Unlike the children, you have bravely remained standing for the reading of the rather long passage from the gospel without fidgeting or yawning much (at least openly!). Certainly, the story we listened to was much weightier – and significantly more serious – than that of the Easter Bunny and Red the Squirrel. Yet what we do have in common with the pupils is that each one of us can pick up something different from it for him- or herself. This long story of a conversation between Jesus and a Samaritan woman has so many aspects and dimensions that it’s virtually impossible to touch base with all of them in just one sermon. So, I’m not going to attempt to do so. Instead, at the end of this sermon I’m going to give you some homework to do.

Generally speaking, the Word of God can be described as – or compared to – a few ordinary things. Sometimes it’s like a mirror, which we look into to check if everything looks right with us; and, if not, to amend what needs to be improved or corrected. Sometimes the Word of God is like a lamp, casting light into the dark, deep crevasses of our lives, with their decisions and doubts. Sometimes it’s like a distant light at the end of the tunnel, or maybe a lighthouse, giving hope and a sense of direction when we are feeling downtrodden or lost. You get the idea – generally speaking, the Word of God is something alive and active, when we let it be so in our lives.

So, back to the aforementioned homework. I’d like to encourage you to read this whole passage of the gospel again when you are back home, sitting down comfortably, so you don’t have to bother with the creaks and niggles in your knees or your back. Try to pick up something from the reading that resonates in your own life, and give some time to thinking about that. This process is called meditation. Take your time to do it, without rushing to come to hasty conclusions or to make quick judgments. It’s about allowing the Word of God to sink in, to go deep into your soul. In this way, at the end of the meditation, you may find consolation and peace; or you may see the roots of problems you have experienced; or you may be prompted to take action to deal with specific problems. There are many possible outcomes of a meditation. Regardless of the particulars, the main benefits of such a spiritual exercise are the inner peace and integrity you can acquire.

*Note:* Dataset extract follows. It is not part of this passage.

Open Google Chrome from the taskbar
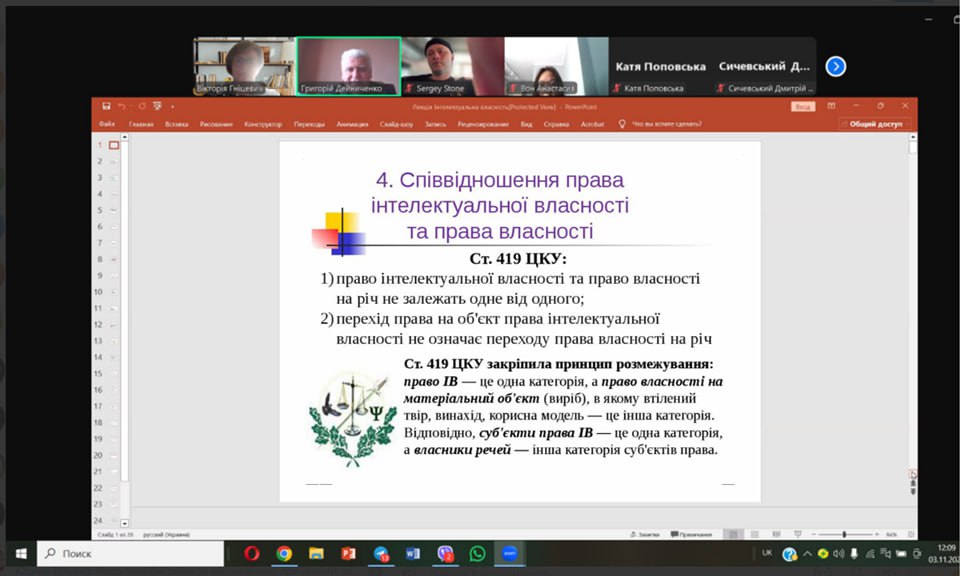960x576 pixels. point(284,553)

In common with every good teacher (and I do not pretend to be one), I’d like to offer you a few clues regarding this particular passage of the Gospel, although of course this is not a comprehensive list. There’s a rift between two nations (Jews and Samaritans), a rift between genders, a rift between religions and their practices. There’s the complicated personal life of the woman who has had five husbands, and her current partner isn’t her husband. There’s the matter of what the genuine religion is (‘the kind of worshipper [God] the Father wants’); there’s the matter of personal testimony; there’s the matter of involvement in missionary work… There are many ways you can look at this passage and find one or more aspects that resonate with your own life. So, please try to do your homework. The good news is that I’m not going to check whether or not you’ve done it. Life will check that out for you.